Jan. 17th, 2007

Mail 1

Jan. 17th, 2007 11:38 am
webofevil: (rockfall)
Do you read the Daily Mail regularly? Does your blood pressure soar whenever you buy your copy, as that day’s headline once again bellows that everything you hold dear is under attack? Do the indignant editorials fire you with righteous rage and heartburn? Are you tired, in short, of being ANGRY?

The Daily Mail has the answer.

Balaclava

Jan. 17th, 2007 12:14 pm
webofevil: (do not cross)
ITV Play rapped over quiz

Quiz channel ITV Play broke broadcasting rules by making its answers too obscure. Viewers complained after two answers to the question “what items might be found in a woman's handbag?” were revealed to be “balaclava” and “rawl plugs”.

Ofcom ruled the answers were unreasonable and the competition was therefore not conducted fairly. ITV Play apologised for what it described as an “exceptional one-off error of editorial judgment”.

The channel, which encourages viewers to take part in games via premium rate phone lines, has faced criticism for giving viewers little chance of getting through to a programme. But ITV Play has insisted it strives to produce popular and innovative programmes.

A spokesman said: “ITV Play aspires to be the gold standard in participation TV and ensure fair play at all levels and we take this error very seriously.” They added procedures had been tightened since the incident.
The sample answer to the handbag conundrum, given to viewers before the quiz started, was “mobile phone”, which, it could be argued—and Ofcom has—was not entirely representative of some of the higher scoring answers, such as “directions” and “dog”.

[Poll #908422]
webofevil: (do not cross)
Good thing I keep late hours. Twenty past one last night my doorbell rings loud and long. “Oh, this had better be good,” I tell the intercom.

“It’s the police,” it replies.

“Ah,” I say, and go down to let them in. They look me over, decide I’m not their quarry and storm upstairs. They bother the Finns who live there for a few minutes, persuading them to roll up their sleeves to see if they have any tattoos, then come clumping down again when one of them remembers that I mentioned a basement flat.

“Someone came out of your address,” a policewoman tells me, “and had an altercation with one of the workmen outside.” Enough of an altercation, that is, to warrant at least eight uniform and a police van. The detection side of their job has been made slightly easier by the news that the assailant is tattooed.

The workman will have been working for Tube Lines, who are given to parking their vans on the stretch of pavement outside on the odd occasion when there’s major Underground maintenance going on overnight.
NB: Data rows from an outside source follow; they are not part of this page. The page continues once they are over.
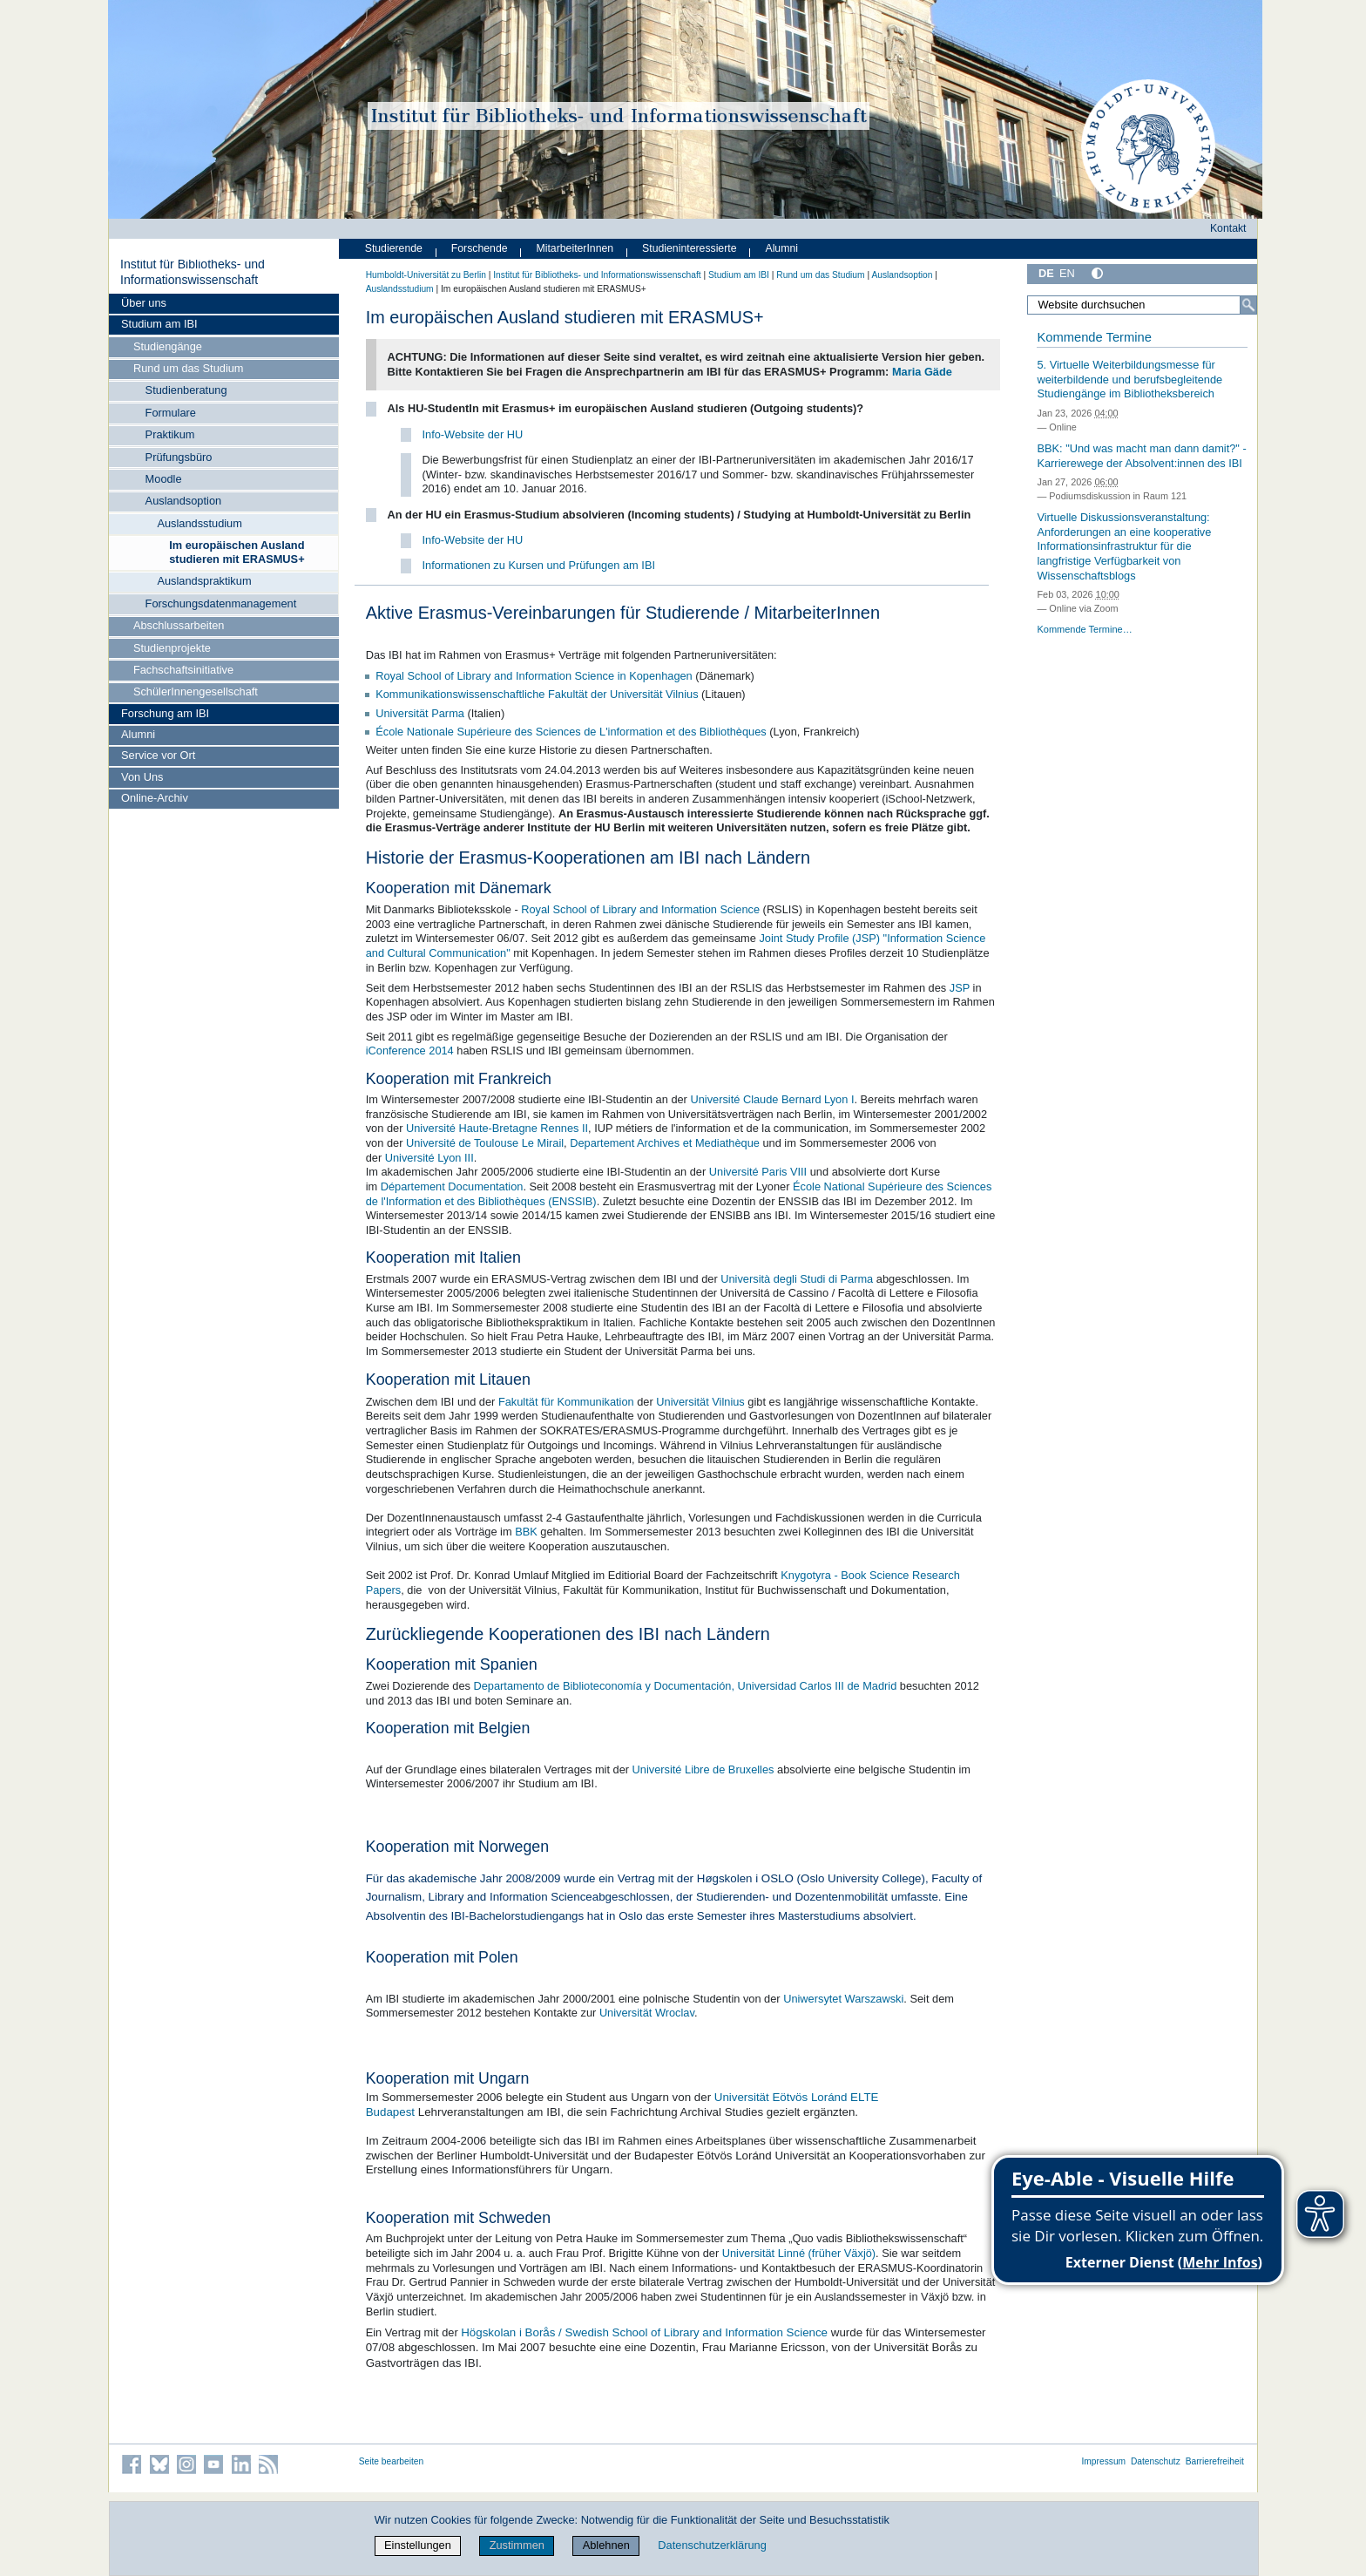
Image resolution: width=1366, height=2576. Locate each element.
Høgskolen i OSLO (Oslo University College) (811, 1878)
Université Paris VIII (758, 1171)
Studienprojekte (172, 647)
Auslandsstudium (199, 523)
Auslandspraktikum (204, 580)
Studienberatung (186, 390)
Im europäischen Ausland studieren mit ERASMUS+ (236, 552)
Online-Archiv (154, 797)
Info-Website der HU (473, 434)
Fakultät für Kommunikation (566, 1401)
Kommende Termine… (1084, 629)
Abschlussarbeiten (179, 625)
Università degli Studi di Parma (796, 1278)
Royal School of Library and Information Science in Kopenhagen (534, 675)
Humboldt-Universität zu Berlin (426, 275)
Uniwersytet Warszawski (843, 1998)
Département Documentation (452, 1186)
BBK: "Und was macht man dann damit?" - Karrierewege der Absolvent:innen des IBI (1141, 456)
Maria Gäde (922, 371)
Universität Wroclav (646, 2012)
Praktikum (170, 434)
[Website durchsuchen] (1142, 305)
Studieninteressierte (689, 248)
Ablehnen (606, 2545)
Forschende (479, 248)
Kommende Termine (1094, 337)
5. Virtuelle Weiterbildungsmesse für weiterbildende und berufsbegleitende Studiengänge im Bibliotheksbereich (1129, 379)
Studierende (394, 248)
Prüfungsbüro (179, 457)
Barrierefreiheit (1215, 2461)
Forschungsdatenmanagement (221, 603)
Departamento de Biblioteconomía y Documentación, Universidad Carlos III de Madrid (684, 1685)
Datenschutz (1155, 2461)
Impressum (1103, 2461)
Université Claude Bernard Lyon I (772, 1099)
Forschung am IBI (165, 713)
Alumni (138, 734)
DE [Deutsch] (1046, 273)
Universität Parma (419, 713)
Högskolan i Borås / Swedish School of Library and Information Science (644, 2332)
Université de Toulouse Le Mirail (485, 1142)
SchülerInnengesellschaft (195, 691)
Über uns (143, 302)
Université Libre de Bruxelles (703, 1769)
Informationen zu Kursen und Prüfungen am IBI (539, 565)
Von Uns (142, 776)
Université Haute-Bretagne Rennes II (497, 1128)
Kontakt (1228, 228)
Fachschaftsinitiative (183, 669)
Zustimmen (517, 2545)
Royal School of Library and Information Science (640, 909)
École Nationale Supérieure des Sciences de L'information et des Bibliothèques (570, 731)
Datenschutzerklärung (712, 2545)
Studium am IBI (159, 323)
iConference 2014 (410, 1050)
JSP (960, 987)
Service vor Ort (158, 755)
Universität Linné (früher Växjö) (799, 2253)
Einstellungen (417, 2545)
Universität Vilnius (700, 1401)
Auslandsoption (183, 500)
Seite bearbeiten (391, 2461)
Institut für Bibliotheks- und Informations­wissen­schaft (192, 272)
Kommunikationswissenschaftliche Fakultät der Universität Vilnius (536, 694)
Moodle (163, 478)
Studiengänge (167, 346)
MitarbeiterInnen (575, 248)
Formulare (170, 412)
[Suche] (1248, 305)
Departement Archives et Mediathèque (665, 1142)
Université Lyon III (429, 1157)
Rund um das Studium (188, 368)
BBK (526, 1531)
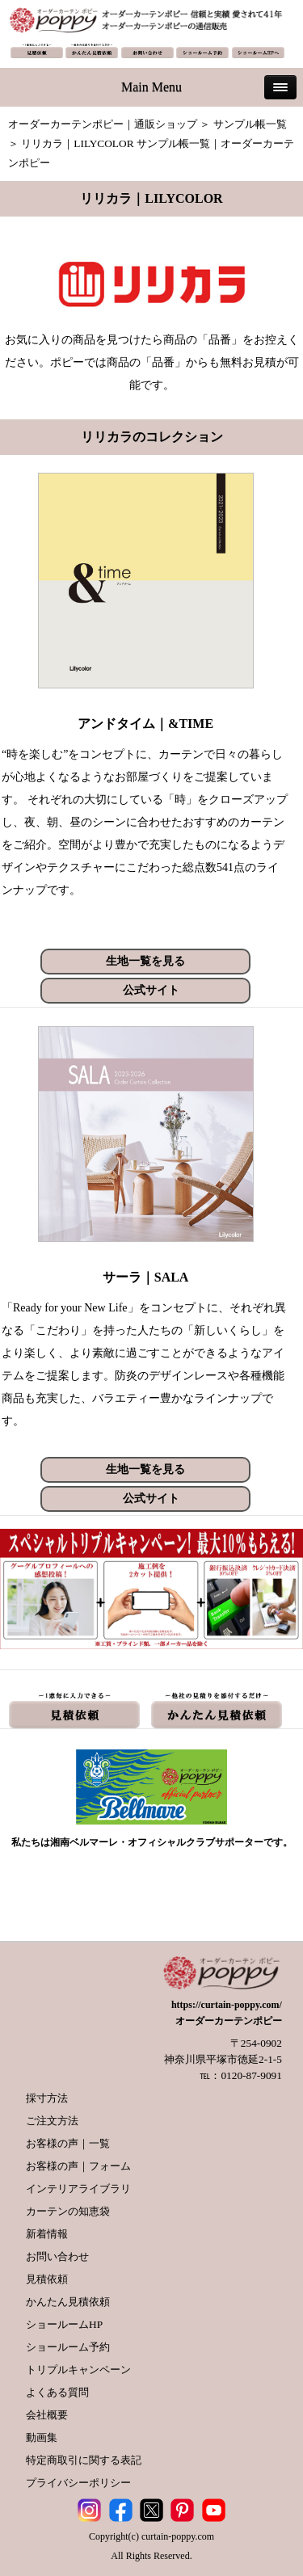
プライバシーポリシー (78, 2483)
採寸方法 (47, 2098)
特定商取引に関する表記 (83, 2460)
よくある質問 (57, 2392)
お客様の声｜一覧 (68, 2143)
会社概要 (47, 2415)
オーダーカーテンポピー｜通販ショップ (102, 124)
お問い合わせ (57, 2256)
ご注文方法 (52, 2121)
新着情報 (47, 2234)
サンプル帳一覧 (250, 124)
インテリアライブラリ (78, 2188)
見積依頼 (47, 2279)
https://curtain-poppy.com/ (226, 2004)
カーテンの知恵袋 (68, 2211)
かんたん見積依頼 (68, 2302)
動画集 (41, 2437)
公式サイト (151, 990)
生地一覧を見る (145, 961)
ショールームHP (64, 2324)
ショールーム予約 (68, 2347)
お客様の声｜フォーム (78, 2166)
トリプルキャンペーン (78, 2369)
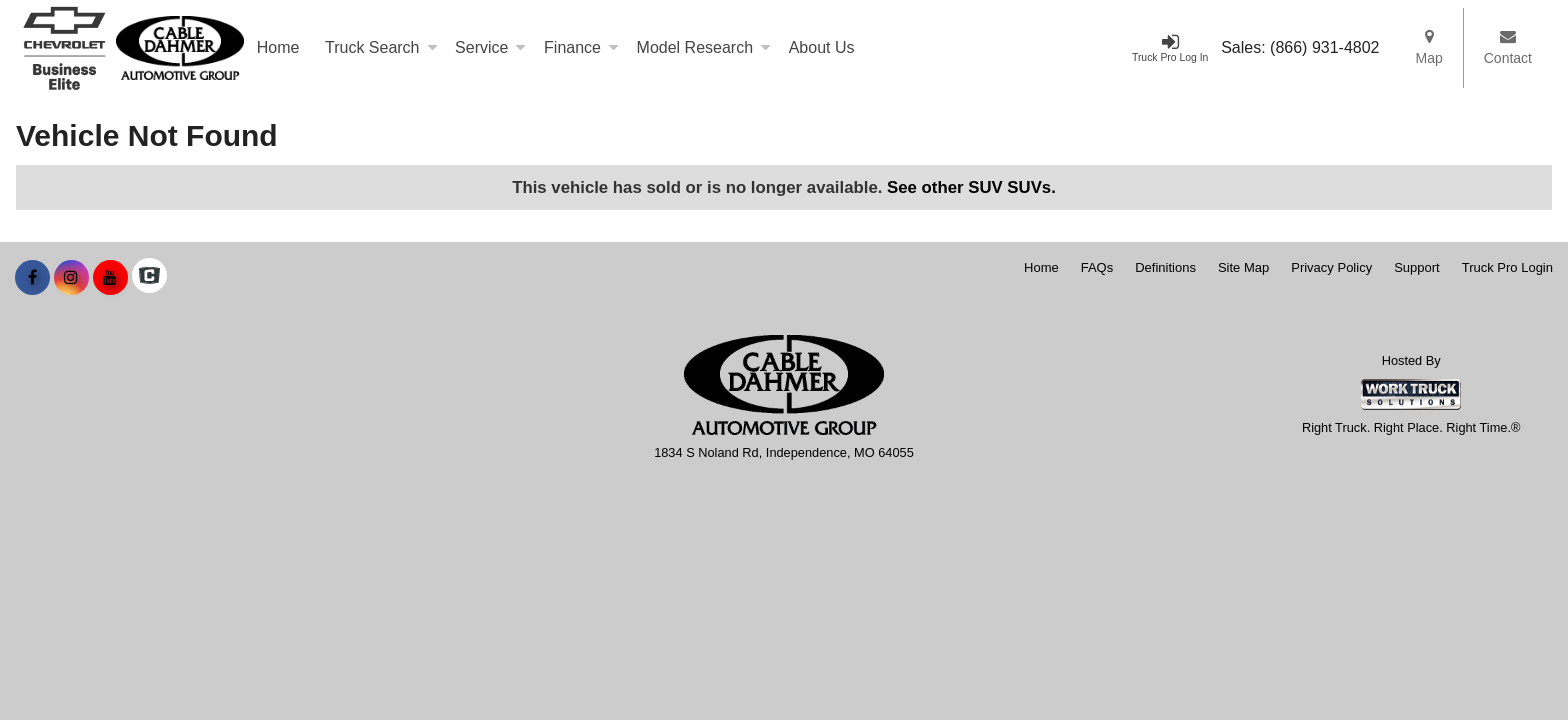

They had been there in force the previous night, and around midnight yesterday evening I was aware once more of the familiar revving engines and shouty banter.

The police hammer on the door of the basement flat. I hear it answered. They are instantly in no doubt: “Could we talk to you, sir?” His tattoos must be showing. Then a lot of voices talk at once, until I hear one of the men who share downstairs saying “There’s no need, I’m not under arrest,” followed shortly by an incredulous “Am I under arrest?”. He’s under arrest.

My guess is that the workmen have turned up, as has the volume for anyone whose bedroom is out front, and our hero, incredibly drunk as I have occasionally encountered him, has resented this and popped out to have “a word”. This is only wild surmise on my part, however; I wasn’t able to ask him, as he disappeared into the night in the back of a van.
webofevil: (do not cross)
The engaged/vacant indicator on our office toilet door (which features the actual words “engaged” and “vacant”) was mysteriously broken the other day. The man who came this morning to replace it with a simple red/white sign told us that there’s a spate of these worded indicators being unscrewed and stolen.

Anyone know why that might be? Is it like the brief 80s craze for stealing and wearing VW badges? And is it just on the parliamentary estate, or has there been an outbreak of engaged-sign stealing at your workplace, college or other daytime location? Anyone?